If you’re following my blogs, you’ll appreciate that I’m questioning myself about the future of our industry. I’m not trying to predict what’s going to happen, but I explore all possible scenarios. And today’s scenario is about insurance companies and connected houses.
There are a lot of cases where the insurance companies set mandatory policy to have a maintenance contract to cover your home. It depends a lot on the local rules and legislation of your state or country. In France for example, if your gas water heater does not have a yearly maintenance by a certified pro, you’re not covered if it explodes. If your chimney pipe is not swept once a year by an authorized chimney sweep, your insurance will not cover you in the event of a fire. Insurance companies work that way: They are giving you an insurance on a “calculated risk” and share some of those responsibilities with certified professionals. In fact, every time where life can be in danger or lots of reimbursement might be involved, your insurance will ask for a certified professional to install it and/or a maintenance contract. You just can’t build your house as you want and expect any insurance company to cover your workmanship.

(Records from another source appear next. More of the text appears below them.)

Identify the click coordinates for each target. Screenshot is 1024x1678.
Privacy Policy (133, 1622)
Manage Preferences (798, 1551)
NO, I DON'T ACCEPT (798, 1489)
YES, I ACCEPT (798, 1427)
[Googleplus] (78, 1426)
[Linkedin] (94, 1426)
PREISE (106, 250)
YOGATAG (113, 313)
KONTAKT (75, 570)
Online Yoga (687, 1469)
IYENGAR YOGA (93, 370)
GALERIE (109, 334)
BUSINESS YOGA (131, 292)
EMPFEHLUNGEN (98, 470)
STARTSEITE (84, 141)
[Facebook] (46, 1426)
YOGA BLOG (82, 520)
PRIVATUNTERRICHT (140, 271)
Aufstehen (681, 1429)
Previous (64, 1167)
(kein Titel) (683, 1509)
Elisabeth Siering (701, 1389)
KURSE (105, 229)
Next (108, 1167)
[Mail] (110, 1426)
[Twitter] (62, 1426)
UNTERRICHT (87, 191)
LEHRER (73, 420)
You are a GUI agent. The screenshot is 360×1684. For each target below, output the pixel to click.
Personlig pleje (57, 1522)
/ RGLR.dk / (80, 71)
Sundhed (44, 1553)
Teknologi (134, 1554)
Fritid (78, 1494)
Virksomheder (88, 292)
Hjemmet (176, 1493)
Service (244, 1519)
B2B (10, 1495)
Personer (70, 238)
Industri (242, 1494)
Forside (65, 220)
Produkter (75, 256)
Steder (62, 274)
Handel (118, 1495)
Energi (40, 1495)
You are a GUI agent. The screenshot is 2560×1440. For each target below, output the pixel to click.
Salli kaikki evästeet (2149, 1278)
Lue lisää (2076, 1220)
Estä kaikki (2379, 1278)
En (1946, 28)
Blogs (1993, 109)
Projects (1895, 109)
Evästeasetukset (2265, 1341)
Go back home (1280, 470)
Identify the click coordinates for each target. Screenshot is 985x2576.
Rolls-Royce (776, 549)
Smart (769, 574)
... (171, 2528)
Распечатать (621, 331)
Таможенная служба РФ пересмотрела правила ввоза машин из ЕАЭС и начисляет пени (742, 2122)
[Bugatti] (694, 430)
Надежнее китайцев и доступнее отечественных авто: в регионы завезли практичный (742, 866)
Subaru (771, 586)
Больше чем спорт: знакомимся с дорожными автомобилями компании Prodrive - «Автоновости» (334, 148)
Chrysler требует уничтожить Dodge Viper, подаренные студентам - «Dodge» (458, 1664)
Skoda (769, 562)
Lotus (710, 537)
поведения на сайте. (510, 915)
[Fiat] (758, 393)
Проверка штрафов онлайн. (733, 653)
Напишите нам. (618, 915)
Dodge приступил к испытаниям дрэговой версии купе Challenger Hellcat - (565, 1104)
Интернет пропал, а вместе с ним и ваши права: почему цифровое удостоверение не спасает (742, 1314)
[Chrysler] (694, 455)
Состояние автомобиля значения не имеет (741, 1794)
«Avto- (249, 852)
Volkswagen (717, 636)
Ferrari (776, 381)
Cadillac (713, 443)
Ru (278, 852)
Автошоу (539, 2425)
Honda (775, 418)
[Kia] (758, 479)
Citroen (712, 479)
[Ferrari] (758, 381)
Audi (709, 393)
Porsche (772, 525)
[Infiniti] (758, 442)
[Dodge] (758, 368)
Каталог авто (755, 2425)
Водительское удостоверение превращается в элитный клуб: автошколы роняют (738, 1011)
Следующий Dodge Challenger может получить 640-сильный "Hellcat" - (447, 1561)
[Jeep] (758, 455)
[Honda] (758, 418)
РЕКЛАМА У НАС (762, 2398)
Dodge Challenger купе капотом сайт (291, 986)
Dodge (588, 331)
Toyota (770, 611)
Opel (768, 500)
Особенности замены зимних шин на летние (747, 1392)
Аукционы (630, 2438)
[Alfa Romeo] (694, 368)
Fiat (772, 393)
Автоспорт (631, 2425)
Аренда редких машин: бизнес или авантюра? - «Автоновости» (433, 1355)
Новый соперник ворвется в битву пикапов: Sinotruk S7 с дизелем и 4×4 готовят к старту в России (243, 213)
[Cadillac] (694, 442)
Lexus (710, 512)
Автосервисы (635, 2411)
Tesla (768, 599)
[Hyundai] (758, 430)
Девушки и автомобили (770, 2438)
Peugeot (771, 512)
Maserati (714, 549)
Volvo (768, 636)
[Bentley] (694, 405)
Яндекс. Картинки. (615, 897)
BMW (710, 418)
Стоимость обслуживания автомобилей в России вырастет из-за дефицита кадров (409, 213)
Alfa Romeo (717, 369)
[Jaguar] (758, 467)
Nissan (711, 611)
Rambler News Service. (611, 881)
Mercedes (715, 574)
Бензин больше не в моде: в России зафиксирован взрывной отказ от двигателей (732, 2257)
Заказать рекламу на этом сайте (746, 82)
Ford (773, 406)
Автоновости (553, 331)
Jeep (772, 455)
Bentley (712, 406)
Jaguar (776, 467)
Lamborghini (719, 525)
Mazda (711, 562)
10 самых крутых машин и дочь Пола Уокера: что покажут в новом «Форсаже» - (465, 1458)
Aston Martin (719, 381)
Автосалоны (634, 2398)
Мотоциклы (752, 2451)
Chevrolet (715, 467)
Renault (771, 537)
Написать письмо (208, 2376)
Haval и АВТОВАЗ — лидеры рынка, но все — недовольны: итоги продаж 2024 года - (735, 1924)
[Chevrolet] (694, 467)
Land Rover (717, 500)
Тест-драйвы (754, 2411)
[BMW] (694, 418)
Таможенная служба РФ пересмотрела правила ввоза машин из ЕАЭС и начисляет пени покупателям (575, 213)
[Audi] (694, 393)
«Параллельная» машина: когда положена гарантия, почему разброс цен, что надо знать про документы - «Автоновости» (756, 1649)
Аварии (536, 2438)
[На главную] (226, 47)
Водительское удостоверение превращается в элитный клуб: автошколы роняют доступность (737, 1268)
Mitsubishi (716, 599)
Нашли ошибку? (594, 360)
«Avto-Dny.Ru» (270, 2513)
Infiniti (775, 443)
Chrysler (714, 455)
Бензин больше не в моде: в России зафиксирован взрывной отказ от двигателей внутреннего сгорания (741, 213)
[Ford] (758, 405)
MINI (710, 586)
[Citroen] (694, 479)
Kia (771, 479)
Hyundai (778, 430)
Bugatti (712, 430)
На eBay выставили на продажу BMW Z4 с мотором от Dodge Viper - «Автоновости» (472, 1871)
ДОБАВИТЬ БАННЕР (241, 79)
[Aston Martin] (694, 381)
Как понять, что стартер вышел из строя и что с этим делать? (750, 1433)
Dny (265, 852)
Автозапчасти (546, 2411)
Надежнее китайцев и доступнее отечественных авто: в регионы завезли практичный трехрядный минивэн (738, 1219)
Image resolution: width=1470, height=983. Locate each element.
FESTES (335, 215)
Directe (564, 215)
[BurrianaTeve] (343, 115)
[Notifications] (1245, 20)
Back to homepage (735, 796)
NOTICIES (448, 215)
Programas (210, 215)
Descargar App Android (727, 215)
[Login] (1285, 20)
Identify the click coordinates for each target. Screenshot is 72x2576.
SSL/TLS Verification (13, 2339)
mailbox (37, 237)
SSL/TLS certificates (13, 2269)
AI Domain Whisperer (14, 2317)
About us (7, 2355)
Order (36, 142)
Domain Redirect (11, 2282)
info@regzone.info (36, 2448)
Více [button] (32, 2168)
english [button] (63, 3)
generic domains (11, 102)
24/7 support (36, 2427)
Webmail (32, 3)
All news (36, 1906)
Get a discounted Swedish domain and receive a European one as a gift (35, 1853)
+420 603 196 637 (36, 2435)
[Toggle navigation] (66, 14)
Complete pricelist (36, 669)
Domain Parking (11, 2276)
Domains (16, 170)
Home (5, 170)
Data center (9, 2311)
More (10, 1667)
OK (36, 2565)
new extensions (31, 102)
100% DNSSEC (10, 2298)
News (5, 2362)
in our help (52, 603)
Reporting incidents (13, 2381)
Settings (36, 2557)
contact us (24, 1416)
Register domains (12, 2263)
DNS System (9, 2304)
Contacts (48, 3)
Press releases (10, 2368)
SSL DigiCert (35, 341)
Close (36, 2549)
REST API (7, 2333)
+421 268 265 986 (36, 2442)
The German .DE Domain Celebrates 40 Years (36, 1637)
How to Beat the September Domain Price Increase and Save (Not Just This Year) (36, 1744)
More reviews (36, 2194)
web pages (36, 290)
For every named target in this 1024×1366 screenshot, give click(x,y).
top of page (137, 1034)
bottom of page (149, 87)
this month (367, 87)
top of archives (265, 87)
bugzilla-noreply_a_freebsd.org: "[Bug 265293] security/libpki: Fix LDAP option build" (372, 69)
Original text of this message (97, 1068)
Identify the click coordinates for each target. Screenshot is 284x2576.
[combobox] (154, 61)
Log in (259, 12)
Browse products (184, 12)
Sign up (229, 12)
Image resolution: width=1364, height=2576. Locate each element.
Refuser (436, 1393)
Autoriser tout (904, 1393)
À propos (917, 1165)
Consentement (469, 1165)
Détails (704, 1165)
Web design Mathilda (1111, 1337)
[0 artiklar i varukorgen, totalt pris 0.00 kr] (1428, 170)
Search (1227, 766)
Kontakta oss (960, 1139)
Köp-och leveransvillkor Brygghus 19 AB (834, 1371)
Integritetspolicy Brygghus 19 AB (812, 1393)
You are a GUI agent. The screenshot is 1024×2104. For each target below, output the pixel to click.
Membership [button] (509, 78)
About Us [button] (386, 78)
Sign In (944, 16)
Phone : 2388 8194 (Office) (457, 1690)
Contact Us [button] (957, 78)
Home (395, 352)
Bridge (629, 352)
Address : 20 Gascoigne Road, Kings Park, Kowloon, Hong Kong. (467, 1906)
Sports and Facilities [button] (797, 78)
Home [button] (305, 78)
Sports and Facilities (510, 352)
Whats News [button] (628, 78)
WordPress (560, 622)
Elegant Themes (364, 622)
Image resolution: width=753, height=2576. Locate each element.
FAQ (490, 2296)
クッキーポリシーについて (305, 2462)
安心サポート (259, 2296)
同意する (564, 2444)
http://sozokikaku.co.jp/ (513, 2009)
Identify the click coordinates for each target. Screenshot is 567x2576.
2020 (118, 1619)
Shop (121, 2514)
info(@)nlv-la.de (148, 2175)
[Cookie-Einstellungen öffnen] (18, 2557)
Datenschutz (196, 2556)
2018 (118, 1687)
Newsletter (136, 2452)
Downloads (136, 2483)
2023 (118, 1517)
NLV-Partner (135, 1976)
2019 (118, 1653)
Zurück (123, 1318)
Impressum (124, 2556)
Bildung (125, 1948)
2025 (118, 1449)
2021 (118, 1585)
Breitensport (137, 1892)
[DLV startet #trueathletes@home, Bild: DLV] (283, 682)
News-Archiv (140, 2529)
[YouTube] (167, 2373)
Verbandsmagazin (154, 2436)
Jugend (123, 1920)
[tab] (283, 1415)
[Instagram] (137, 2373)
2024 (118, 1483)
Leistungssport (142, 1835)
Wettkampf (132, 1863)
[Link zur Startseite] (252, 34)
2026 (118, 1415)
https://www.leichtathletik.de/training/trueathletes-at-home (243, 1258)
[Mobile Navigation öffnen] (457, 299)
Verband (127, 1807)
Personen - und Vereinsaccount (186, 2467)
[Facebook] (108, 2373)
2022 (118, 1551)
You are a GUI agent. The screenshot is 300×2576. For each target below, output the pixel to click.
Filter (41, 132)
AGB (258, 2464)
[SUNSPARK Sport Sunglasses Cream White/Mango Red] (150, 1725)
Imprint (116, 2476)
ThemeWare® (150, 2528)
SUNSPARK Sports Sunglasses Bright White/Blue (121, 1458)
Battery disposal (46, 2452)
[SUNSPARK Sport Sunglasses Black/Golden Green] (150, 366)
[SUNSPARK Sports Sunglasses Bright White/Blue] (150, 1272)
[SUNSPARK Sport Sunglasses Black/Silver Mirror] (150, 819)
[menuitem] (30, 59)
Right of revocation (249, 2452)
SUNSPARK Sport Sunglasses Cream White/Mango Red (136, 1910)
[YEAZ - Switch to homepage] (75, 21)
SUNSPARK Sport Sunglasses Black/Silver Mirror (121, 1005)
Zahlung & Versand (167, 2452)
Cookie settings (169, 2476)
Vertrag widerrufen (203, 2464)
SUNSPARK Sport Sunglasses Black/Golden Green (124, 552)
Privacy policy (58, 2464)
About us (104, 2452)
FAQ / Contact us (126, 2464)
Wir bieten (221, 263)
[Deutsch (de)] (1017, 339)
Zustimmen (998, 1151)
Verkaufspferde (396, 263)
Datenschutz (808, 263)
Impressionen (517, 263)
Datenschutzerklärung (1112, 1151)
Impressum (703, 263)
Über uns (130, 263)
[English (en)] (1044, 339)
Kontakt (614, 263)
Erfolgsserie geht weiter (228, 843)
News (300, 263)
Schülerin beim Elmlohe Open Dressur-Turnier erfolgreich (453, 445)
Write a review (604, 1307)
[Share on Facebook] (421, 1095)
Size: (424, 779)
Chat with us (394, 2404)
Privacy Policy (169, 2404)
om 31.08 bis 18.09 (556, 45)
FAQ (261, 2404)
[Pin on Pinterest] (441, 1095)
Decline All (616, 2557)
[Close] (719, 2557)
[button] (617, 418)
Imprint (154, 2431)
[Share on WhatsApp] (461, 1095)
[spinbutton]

This said, let’s make a parallel with our audio/video and home automation industry. Did you realize that we do not install just entertainment anymore? No TV and/or distributed AV can cause any number of damages to someone or to the house. But now that our industry is also handling lighting, shading, HVAC, security, door locks – we literally turn houses alive! And more than ever, any workmanship can put people or the house in danger. Today’s houses can literally turn against the people that are living there.
What if someone hacks your Wi-Fi because the firmware of the access point is not up to date. They will be able to take control of the house, turn off the security system, open the doors while you are sleeping. Or they can also lock you in a totally dark house with the air conditioner to the maximum until you freeze. This looks like a bad scenario for a cheap movie, but it’s totally plausible and it might just happen!
I’m quite sure that in a few years, and probably sooner than we think, insurance companies will ask all home owners to have a maintenance contract for a pro to come once or twice a year to update all firmware, check if all devices are still secure enough, change Wi-Fi passwords and give you the latest advice in order to get your house as secure as possible. As you can see, I believe our industry has a great future by being a full service provider.